Liberty Counsel, a conservative law firm representing Harvest Rock and its ministries, said in a statement Thursday that while the emergency injunction has been rejected, they will go forward with a preliminary injunction request.
“We are grateful for a strong dissent that points out the constitutional flaws of Gov. Newsom’s orders. We look forward to the next round at the Court of Appeals on the full merits of our request to block the First Amendment violations,” stated Liberty Counsel Chairman Mat Staver.
“While the virus does not discriminate between nonreligious and religious gatherings, Gov. Newsom does. The clear discrimination in his ‘Blueprint for a Safer Economy’ violates the First Amendment.”

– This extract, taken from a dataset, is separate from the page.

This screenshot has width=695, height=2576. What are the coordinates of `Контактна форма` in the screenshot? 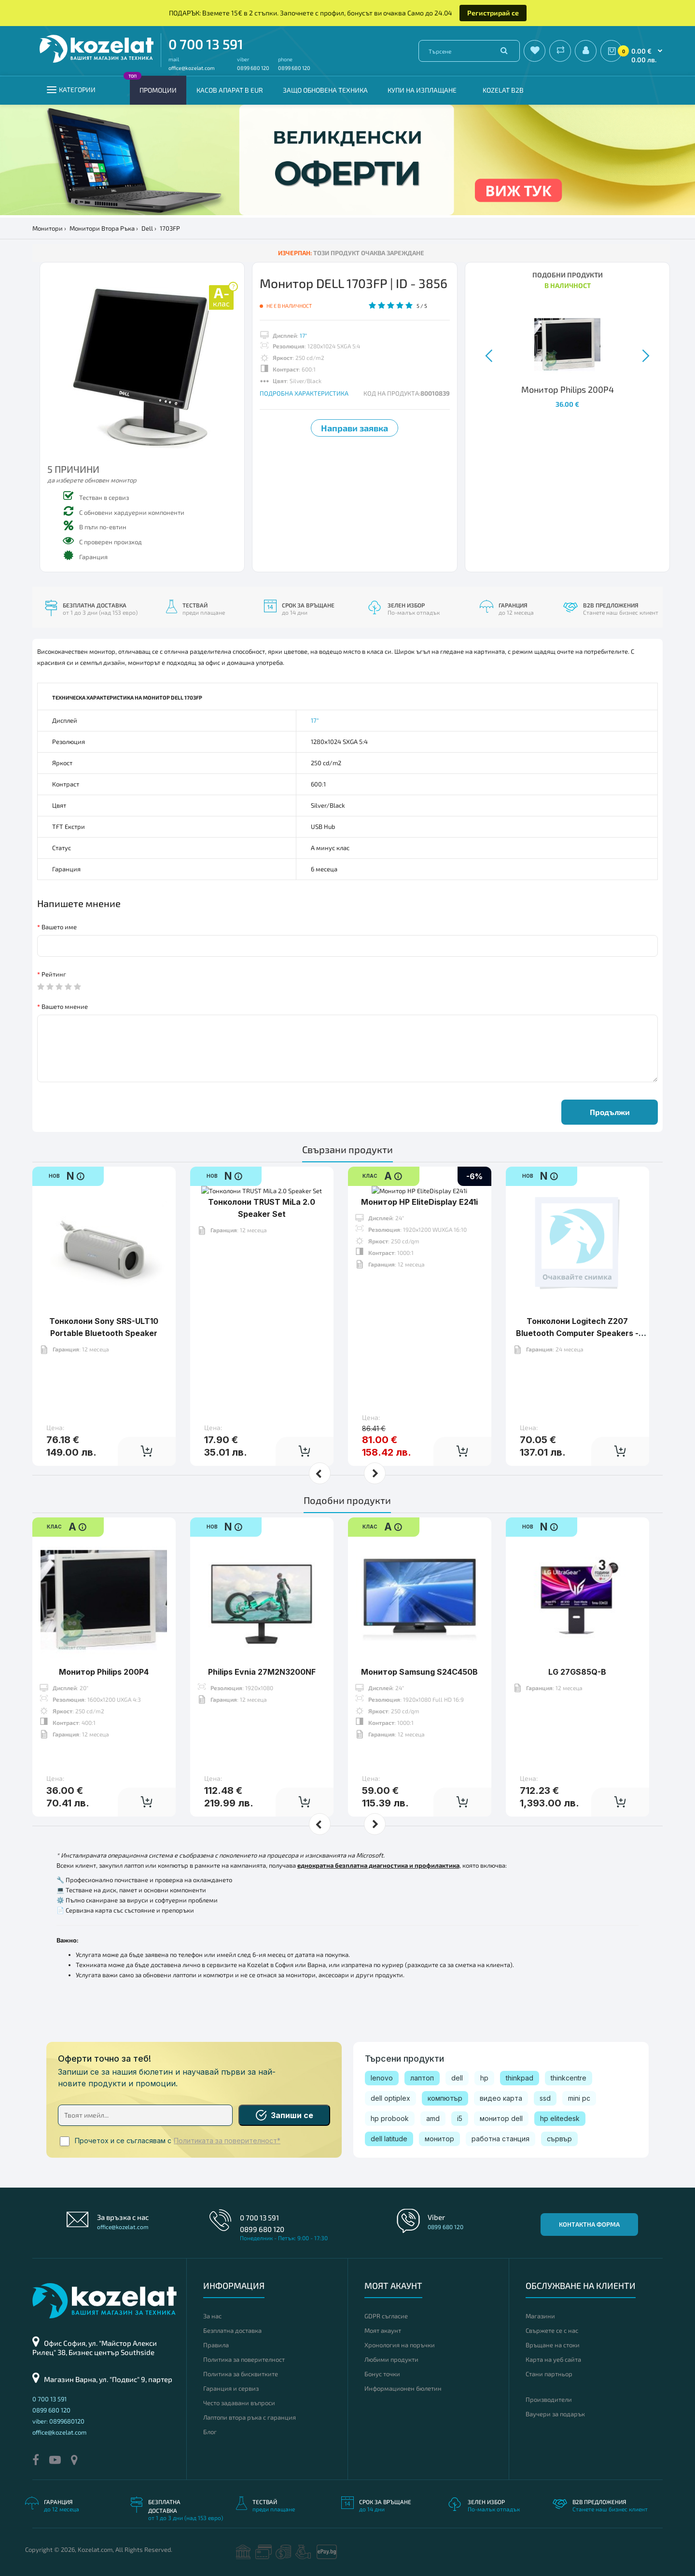 It's located at (589, 2224). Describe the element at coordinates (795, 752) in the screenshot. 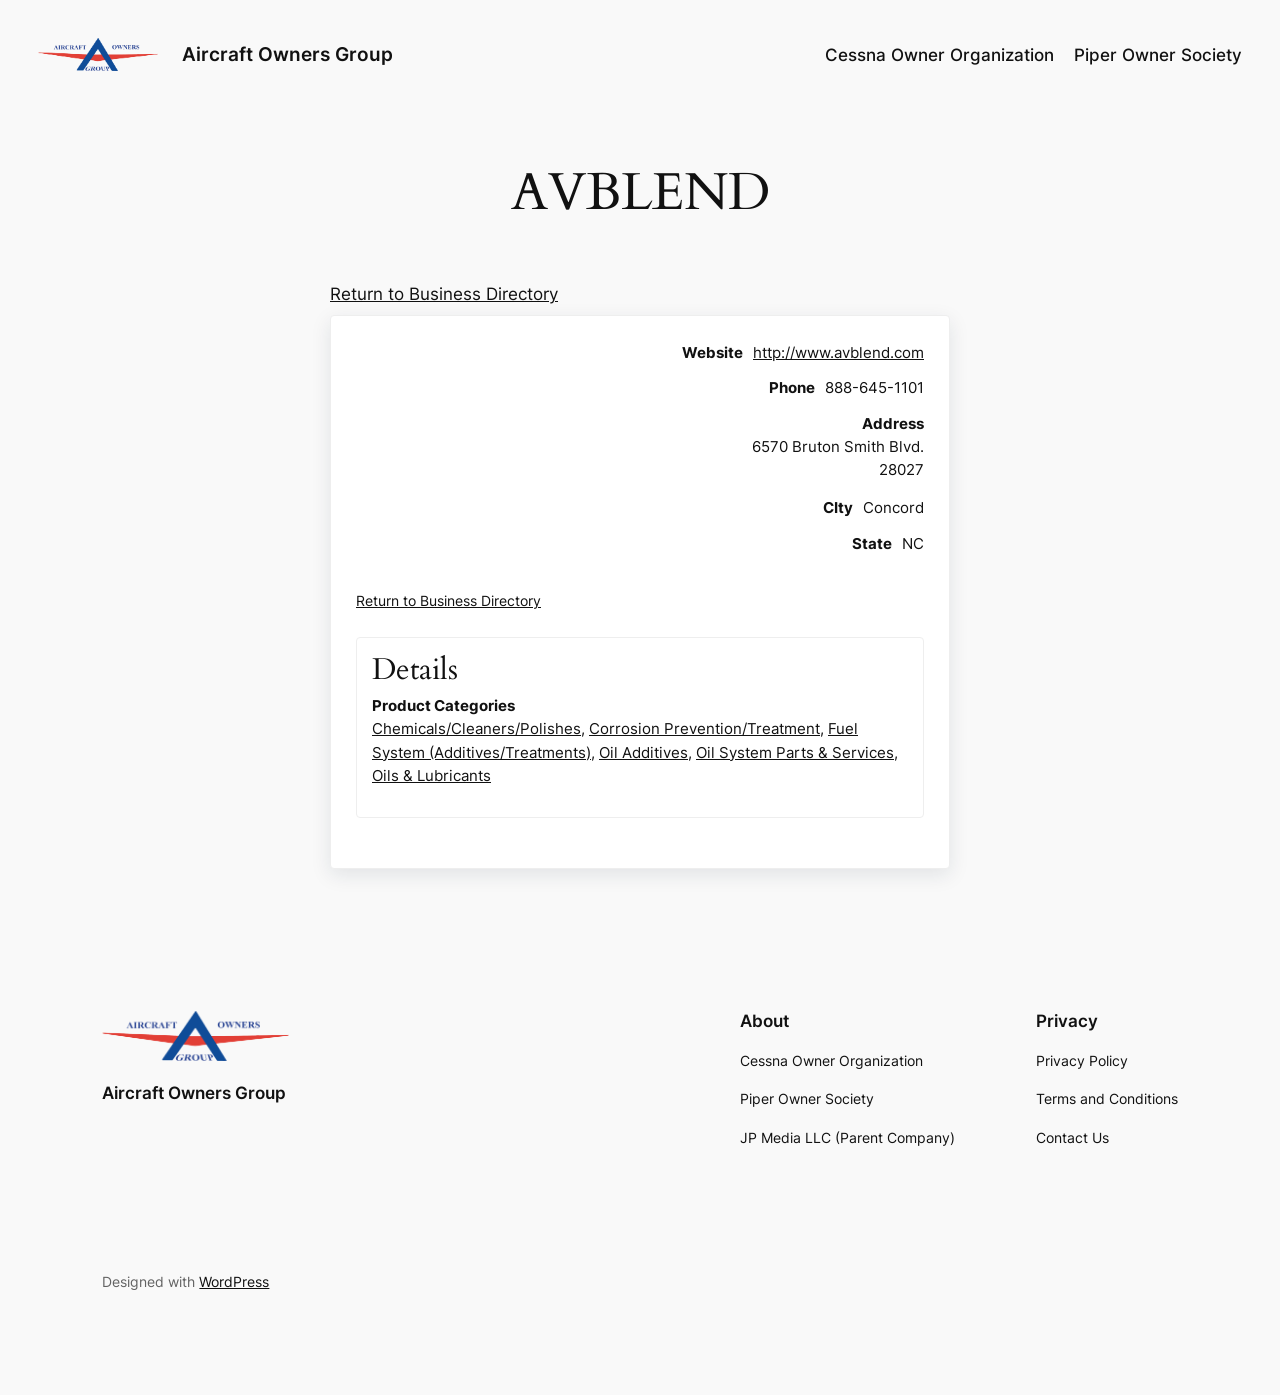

In July, Harvest Rock Church and Harvest International Ministries, which has 162 member congregations in the state, sued California over orders aimed at curbing the spread of COVID-19.
These orders by Governor Gavin Newsom included a ban on indoor worship in assorted counties as well as a ban on in-person gatherings at homes, such as Bible studies.
California set up a website centered on its response to the pandemic. In the Q&A, the state explains that indoor worship services are permitted under certain circumstances.
“Places of worship such as churches, mosques, temples, and synagogues can open throughout the state, with modifications for safety,” noted the site under the question “Can I go to church?”
“In counties in the Widespread (purple) tier, indoor services in places of worship must be discontinued but outdoor and online services are permitted.”